Idol Worship

Those of us who grew up in the church probably heard dozens of sermons and youth group lessons about idolatry. It’s important to God, that’s why He made it one of the Ten Commandments. It’s not just worshipping statues, anything can be an idol: cell phones, your favorite music, movies, and sports teams (that one hurts). Anything that you give the majority of your affection and devotion to instead of God is an idol. We believe these things to be true, but I think far too often we let those truths go in one ear and out the other. We don’t take the problem of idol worship serious enough. Worshipping something other than Jesus as the lord of our hearts is directly tied to our faithfulness, and lack of faithfulness can have grave consequences in our spiritual lives and in others.

Imagine your heart personified, and a throne that represents what your heart is devoted to.

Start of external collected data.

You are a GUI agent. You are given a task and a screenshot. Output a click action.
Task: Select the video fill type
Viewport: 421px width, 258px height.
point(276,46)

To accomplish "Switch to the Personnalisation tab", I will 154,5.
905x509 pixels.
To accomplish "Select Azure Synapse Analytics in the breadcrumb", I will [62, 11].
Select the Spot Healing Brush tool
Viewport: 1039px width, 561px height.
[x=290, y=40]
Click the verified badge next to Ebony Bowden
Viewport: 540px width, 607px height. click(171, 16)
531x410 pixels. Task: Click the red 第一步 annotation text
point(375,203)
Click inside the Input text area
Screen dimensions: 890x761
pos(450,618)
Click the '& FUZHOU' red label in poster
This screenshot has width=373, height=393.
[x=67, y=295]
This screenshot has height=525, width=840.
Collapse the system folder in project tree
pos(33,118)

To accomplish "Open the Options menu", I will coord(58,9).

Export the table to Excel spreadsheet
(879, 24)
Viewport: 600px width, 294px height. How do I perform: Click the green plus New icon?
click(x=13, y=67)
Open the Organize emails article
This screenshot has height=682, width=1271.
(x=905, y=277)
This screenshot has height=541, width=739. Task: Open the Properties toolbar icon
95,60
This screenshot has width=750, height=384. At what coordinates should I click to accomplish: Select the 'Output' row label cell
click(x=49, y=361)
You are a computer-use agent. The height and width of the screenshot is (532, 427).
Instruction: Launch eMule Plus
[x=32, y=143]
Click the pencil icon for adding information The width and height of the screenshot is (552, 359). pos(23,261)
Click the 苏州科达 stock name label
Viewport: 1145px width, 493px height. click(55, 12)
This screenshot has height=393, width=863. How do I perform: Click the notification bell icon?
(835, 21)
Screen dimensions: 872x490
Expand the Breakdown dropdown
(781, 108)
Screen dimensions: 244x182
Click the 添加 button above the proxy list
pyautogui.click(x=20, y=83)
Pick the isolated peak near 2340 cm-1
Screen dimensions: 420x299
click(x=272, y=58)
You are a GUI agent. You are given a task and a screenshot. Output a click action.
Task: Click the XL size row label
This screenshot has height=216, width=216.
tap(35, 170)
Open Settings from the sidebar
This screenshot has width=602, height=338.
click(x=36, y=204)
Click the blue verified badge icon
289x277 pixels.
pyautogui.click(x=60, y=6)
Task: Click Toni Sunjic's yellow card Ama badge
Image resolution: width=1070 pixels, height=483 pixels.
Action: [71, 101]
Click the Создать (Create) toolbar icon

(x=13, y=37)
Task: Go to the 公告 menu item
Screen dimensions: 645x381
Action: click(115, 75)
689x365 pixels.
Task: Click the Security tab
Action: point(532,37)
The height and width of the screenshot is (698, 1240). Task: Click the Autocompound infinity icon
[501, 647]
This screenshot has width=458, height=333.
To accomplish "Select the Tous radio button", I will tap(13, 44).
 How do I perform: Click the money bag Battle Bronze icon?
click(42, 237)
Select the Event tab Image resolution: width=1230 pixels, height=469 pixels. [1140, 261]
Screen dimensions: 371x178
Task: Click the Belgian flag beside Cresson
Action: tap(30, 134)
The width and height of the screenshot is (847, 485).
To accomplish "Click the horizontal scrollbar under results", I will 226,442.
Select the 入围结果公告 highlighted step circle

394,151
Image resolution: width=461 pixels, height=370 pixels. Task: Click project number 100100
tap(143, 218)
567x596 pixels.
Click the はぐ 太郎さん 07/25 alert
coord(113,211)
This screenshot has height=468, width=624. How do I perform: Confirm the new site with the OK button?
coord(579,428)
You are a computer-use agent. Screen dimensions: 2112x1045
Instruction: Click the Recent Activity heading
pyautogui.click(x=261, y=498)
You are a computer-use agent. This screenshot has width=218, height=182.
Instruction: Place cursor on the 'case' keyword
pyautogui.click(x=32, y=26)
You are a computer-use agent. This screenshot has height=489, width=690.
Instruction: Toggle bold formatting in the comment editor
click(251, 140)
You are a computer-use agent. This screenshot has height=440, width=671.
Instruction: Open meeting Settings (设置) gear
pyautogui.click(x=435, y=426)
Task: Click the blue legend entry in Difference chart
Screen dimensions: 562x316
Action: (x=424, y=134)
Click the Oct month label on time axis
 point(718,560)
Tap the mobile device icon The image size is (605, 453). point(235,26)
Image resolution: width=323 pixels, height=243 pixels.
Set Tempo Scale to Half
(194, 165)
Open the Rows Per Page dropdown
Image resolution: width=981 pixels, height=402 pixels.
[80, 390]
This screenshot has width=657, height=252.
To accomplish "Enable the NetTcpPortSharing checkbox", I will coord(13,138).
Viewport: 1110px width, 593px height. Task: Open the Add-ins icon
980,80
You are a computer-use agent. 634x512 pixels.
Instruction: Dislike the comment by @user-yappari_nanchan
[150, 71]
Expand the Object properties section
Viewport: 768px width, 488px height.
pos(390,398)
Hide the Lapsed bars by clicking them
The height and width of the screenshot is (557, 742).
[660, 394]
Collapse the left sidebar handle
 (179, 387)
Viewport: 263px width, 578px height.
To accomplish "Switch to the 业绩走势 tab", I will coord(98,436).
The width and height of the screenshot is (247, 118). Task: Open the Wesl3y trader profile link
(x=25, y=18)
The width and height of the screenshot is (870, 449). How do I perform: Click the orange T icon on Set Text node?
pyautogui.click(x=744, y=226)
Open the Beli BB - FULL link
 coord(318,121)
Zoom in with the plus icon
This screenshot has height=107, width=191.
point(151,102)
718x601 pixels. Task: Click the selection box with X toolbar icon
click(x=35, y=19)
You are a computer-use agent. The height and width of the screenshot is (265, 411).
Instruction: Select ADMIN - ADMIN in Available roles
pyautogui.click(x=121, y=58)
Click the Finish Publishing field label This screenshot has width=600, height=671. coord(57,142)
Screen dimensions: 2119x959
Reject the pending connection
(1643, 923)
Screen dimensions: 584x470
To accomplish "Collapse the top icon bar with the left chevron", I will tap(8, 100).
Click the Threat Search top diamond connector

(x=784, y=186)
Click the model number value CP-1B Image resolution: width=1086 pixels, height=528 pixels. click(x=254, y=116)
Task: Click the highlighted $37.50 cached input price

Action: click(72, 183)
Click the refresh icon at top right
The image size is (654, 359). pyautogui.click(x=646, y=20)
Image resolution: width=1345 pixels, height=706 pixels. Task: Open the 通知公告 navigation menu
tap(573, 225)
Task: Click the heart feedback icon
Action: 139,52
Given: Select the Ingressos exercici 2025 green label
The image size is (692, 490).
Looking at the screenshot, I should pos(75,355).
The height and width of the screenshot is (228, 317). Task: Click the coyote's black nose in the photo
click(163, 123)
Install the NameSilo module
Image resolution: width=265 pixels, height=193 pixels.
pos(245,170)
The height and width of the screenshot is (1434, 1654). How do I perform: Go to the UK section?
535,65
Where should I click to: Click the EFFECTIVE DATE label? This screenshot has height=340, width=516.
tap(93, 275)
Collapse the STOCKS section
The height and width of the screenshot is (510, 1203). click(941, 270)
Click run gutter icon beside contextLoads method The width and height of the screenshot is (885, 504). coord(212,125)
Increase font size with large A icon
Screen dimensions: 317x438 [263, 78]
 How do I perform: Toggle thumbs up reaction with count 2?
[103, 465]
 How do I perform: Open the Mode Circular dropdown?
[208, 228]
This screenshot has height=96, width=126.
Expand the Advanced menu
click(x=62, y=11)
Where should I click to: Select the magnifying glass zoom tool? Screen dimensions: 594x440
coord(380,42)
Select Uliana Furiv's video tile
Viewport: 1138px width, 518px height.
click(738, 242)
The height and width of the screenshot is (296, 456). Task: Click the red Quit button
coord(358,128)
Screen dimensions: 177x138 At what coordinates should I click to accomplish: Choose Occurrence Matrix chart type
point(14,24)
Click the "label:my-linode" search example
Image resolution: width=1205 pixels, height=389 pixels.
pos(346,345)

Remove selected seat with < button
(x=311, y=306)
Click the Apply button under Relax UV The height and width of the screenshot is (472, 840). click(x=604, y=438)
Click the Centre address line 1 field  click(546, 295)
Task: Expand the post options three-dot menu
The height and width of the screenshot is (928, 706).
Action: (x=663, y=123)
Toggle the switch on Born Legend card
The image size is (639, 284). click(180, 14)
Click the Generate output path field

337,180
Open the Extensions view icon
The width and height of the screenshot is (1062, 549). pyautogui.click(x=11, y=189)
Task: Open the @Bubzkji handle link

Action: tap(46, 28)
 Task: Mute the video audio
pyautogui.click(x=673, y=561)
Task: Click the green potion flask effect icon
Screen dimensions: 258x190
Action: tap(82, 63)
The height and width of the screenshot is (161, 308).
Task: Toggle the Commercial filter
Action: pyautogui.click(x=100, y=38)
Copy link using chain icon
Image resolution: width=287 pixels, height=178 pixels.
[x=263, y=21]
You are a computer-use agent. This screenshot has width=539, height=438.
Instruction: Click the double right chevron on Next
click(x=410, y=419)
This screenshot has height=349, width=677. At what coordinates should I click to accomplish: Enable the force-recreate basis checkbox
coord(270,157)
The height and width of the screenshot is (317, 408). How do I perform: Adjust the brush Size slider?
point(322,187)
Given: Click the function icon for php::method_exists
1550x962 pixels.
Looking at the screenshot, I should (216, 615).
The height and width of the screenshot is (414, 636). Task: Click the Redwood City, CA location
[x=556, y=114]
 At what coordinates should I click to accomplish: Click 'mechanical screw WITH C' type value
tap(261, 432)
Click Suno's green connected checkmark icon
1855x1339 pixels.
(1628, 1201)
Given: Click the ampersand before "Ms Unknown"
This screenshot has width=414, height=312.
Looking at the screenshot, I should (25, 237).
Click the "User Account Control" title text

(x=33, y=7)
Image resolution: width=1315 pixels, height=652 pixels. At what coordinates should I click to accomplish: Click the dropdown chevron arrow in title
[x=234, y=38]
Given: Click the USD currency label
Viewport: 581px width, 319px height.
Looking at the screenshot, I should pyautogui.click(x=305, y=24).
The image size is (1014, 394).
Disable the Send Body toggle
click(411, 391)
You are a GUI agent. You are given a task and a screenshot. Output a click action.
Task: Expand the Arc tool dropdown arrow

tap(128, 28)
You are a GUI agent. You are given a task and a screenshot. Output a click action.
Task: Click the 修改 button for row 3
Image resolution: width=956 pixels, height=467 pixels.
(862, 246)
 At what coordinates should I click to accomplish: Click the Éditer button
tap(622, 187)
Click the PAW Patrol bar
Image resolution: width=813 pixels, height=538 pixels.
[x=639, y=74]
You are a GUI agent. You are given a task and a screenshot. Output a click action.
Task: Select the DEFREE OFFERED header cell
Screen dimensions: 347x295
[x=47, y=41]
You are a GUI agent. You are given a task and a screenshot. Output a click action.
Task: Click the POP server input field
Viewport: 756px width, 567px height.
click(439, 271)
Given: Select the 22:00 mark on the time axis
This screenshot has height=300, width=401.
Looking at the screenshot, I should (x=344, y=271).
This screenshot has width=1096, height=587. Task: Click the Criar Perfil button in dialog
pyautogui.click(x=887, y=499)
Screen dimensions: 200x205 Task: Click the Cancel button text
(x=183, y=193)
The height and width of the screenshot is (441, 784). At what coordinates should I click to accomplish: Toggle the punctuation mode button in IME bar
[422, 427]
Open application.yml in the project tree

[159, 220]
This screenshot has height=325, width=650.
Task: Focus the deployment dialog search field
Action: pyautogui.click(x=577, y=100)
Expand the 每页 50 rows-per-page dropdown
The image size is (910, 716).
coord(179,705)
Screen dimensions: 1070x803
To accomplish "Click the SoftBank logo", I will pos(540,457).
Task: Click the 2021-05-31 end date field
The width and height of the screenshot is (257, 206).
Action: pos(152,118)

That place is rightfully Jesus’s, but we let other things creep up and sit there instead. They aren’t always bad things, like sports, gadgets, or hobbies. They could even be tools that could be used for God’s kingdom, like our talents and abilities. But whenever they take the place of our devotion that should be reserved for Jesus, they become our idol and sit on the throne of our hearts. At this point, our faithfulness to God is at a dangerously low level, and the bible is full of warnings about what happens when we aren’t faithful to Him (see: Israel throughout the Old Testament, Paul’s letter to the Romans). The life of a Jesus follower should be marked by our complete and utter devotion and faithfulness to Him and him alone, and idolatry completely undermines that. When we aren’t faithful to God, the door of opportunity for sin to ravish our lives is left wide open, and I promise you that favorite video game that has become your idol isn’t going to be able to do anything about it. In this state of spiritual lowness and lack of faithfulness, we completely miss any opportunity for God to use us to impact His kingdom. We can look to Daniel chapter 3 for an example of how all of this can play out.

In Daniel chapter 3, King Nebuchadnezzar decides that he is going to make a golden statue that everyone in the nation will bow down and worship multiple times throughout the day. You hear the music, you pray to this massive thing. Refusing to submit to this kind of idolatry and remain faithful to their God, three Jewish officials named Shadrach, Meshach, and Abednego continue praying to the King of kings instead. Other officials in Nebuchadnezzar’s kingdom, who still hadn’t warmed up to the Jewish presence in the kingdom, decide to uncover their dissension to the king. The king threw them into the fiery furnace. We know the story from here: not only do the flames not touch their bodies, the angel of the Lord walks with them through the fire, which Nebuchadnezzar sees, and is utterly amazed. Shadrach, Meshach, and Abednego’s story is an incredible testimony to remaining faithful to God in the midst of idolatry and certain death. They knew in full that God would take care of them, but their actions had ripple effects throughout history and eternity as well. This whole event caused Nebuchadnezzar to declare that the God of Israel is the only true and powerful God (Daniel 3: 28-30). But God also used this miracle along with all the others in scripture as a testimony. The apostles spoke of these miracles while evangelizing and spreading the Gospel, and we are still encouraged when we hear these stories today. Because of their faithfulness, God used and is still using the testimony of these three young men to speak to the hearts of people.

Idol worship not only erodes our relationship with God and our faithfulness to Him, but it prevents us from being a part of God’s work building His kingdom. As we face the temptation to allow something else the devotion that only Jesus deserves, I pray the Holy Spirit would remind us of this truth and empower us to be faithful to our Creator and the work He is doing.